Biochar reduces soil heterotrophic respiration in a subtropical plantation through increasing soil organic carbon recalcitrancy and decreasing carbon degrading microbial activity

Carbon (C) storage in forest soils can be enhanced through increasing organic C input and decreasing soil heterotrophic respiration (R-H). The inhibitory effect of biochar on R-H has been extensively studied in agricultural soils, while such an effect and the mechanisms involved remain unknown in forest soils. Here, we examine the response of soil physicochemical and microbial properties to biochar application and how these factors mediate the biochar-induced change in soil R-H in a subtropical bamboo plantation. Our results showed that biochar application significantly reduced R-H, and markedly altered most of the studied soil properties important for R-H in the bamboo plantation. Biochar application did not affect soil temperature and no relationship between soil R-H and either soil moisture or labile organic C content was observed, excluding the possibility that biochar reduced the R-H through changing soil temperature, moisture or labile organic C content, factors commonly considered to control R-H. As compared to the control, biochar application significantly increased the aromatic C content and RubisCO enzyme activity, while decreased beta-glucosidase and cellobiohydrolase (CBH) activities.

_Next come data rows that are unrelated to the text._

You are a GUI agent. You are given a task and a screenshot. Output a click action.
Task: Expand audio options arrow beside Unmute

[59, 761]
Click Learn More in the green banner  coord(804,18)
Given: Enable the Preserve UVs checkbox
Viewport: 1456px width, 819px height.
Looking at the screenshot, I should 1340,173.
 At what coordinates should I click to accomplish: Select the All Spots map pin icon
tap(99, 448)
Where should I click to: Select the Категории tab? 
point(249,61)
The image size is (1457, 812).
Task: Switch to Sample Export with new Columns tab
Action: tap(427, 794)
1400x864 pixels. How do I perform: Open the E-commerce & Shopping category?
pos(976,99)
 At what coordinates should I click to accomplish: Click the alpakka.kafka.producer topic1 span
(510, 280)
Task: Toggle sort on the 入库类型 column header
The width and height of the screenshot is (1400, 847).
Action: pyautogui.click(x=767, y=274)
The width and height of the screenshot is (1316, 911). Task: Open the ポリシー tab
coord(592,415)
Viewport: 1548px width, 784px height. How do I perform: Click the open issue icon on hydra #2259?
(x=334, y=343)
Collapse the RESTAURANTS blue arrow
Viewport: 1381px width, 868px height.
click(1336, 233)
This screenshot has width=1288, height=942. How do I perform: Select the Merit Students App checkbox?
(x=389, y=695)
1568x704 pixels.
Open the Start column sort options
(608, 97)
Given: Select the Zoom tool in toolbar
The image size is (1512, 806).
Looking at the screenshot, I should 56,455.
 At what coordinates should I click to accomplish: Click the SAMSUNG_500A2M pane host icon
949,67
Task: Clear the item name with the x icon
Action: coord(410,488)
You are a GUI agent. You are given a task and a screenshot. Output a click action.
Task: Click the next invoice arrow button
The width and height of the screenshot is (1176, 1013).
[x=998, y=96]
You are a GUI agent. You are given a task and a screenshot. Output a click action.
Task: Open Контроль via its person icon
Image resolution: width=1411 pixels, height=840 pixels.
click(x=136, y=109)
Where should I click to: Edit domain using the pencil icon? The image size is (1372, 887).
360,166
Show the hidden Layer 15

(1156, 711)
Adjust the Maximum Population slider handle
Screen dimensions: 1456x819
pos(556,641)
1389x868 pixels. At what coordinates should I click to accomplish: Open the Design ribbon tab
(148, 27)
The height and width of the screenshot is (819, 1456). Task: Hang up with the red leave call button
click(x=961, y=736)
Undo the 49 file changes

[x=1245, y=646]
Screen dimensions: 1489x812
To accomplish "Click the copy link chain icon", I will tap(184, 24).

In addition, the soil R-H was positively (P < 0.01) correlated with beta-glucosidase and CBH activities, while negatively (P < 0.05) correlated with RubisCO enzyme activity. Further, using structural equation modelling, we revealed that bicohar reduced R-H through increasing the proportion of soil recalcitrant C fraction and decreasing the beta-glucosidase and CBH activities in relation to the decomposition of carbohydrates and celluloses in the soil. This is the first report that increased soil organic C recalcitrancy and decreased activities of C-degrading enzymes are responsible for biochar to reduce R-H in the subtropical plantation, which may be key to regulating R-H in subtropical plantations through forest management.